On the school playground, the Somalis and Yemenis were close, and the Indians and Pakistanis were close. The Yemenis, Somalis, Indians, and Pakistanis played with each other and interacted, but in the hierarchy of Muslim Girls’ Secondary School, the Kenyans were the lowest.
These sharp fragmentations of the student body extended even to our lunch boxes. At lunch break we sat in the school garden, which was like a park with benches shaded by trees where we could eat. The Pakistani and Indian girls’ corner smelled of curry and bhajias. The Yemeni and Somali girls’ food had fragrances of coriander and ginger.
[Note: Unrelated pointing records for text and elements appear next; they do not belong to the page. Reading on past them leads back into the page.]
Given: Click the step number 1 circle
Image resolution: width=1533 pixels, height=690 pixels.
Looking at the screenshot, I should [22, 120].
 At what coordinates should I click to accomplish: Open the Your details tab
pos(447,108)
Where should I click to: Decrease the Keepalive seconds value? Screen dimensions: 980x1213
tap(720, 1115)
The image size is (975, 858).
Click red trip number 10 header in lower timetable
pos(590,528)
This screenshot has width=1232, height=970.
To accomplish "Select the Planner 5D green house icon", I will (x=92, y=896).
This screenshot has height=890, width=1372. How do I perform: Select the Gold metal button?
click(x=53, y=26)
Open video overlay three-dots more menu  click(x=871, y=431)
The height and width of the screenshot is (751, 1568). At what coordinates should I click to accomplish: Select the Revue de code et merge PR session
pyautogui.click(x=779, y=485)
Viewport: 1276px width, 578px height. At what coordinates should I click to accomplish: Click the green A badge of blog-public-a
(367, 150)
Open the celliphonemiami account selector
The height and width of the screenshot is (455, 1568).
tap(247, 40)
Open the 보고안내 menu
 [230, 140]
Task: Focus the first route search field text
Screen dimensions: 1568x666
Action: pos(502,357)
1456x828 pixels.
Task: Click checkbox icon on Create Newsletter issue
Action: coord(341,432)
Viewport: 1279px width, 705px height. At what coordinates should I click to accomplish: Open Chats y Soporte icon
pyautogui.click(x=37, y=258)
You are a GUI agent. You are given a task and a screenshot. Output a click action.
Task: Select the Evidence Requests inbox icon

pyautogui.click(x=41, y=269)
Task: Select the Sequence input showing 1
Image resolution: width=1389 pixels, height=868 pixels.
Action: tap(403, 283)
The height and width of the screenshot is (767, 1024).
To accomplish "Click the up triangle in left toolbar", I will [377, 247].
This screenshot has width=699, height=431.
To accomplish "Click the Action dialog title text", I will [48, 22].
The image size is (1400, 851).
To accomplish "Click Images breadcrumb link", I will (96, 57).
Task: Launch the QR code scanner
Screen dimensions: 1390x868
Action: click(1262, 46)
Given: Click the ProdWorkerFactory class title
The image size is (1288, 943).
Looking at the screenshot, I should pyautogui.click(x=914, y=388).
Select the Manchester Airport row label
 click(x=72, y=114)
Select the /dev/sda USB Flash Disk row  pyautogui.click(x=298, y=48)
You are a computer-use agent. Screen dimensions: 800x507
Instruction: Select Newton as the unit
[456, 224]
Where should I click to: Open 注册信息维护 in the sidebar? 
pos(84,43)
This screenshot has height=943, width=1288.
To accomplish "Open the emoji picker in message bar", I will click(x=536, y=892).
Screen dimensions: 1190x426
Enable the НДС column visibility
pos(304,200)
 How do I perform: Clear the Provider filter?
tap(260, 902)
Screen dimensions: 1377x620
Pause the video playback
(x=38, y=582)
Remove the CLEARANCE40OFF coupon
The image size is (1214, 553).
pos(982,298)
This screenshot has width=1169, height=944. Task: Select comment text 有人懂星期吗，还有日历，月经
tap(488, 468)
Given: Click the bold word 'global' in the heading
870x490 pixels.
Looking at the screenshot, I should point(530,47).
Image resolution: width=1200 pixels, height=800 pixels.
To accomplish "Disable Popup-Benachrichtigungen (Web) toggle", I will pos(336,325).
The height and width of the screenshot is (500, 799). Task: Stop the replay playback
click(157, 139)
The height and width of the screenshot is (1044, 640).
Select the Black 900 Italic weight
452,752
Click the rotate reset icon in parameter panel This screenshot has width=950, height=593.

The Kenyan girls carried ugali and ate it with sukumawiki, the food with the strongest smell of all.
If we got pocket money, the lunch boxes remained closed because we bought fish and chips served on a newspaper at the school canteen. Sometimes we bought cassava with chili and lemon, and green mangoes sold at the gate of the school. It was a strange scene, with all the girls extending money through the bars of the locked gate and the large, Kenyan mama on the other side enduring our yelling and serving each girl with a smile.
My mother was appalled by our contact with all these children. Perhaps worst of all, for her, was the specter of the Somali kids who had lost their language, who spoke only what to her was the Kenyans’ mongrel Swahili. My mother had her clan’s love of words. She insisted that we speak perfect Somali at home, mocking us mercilessly for the slightest slip. She began teaching us to memorize poetry, old chants of war and death, raids, herding, green pastures, herds of many camels.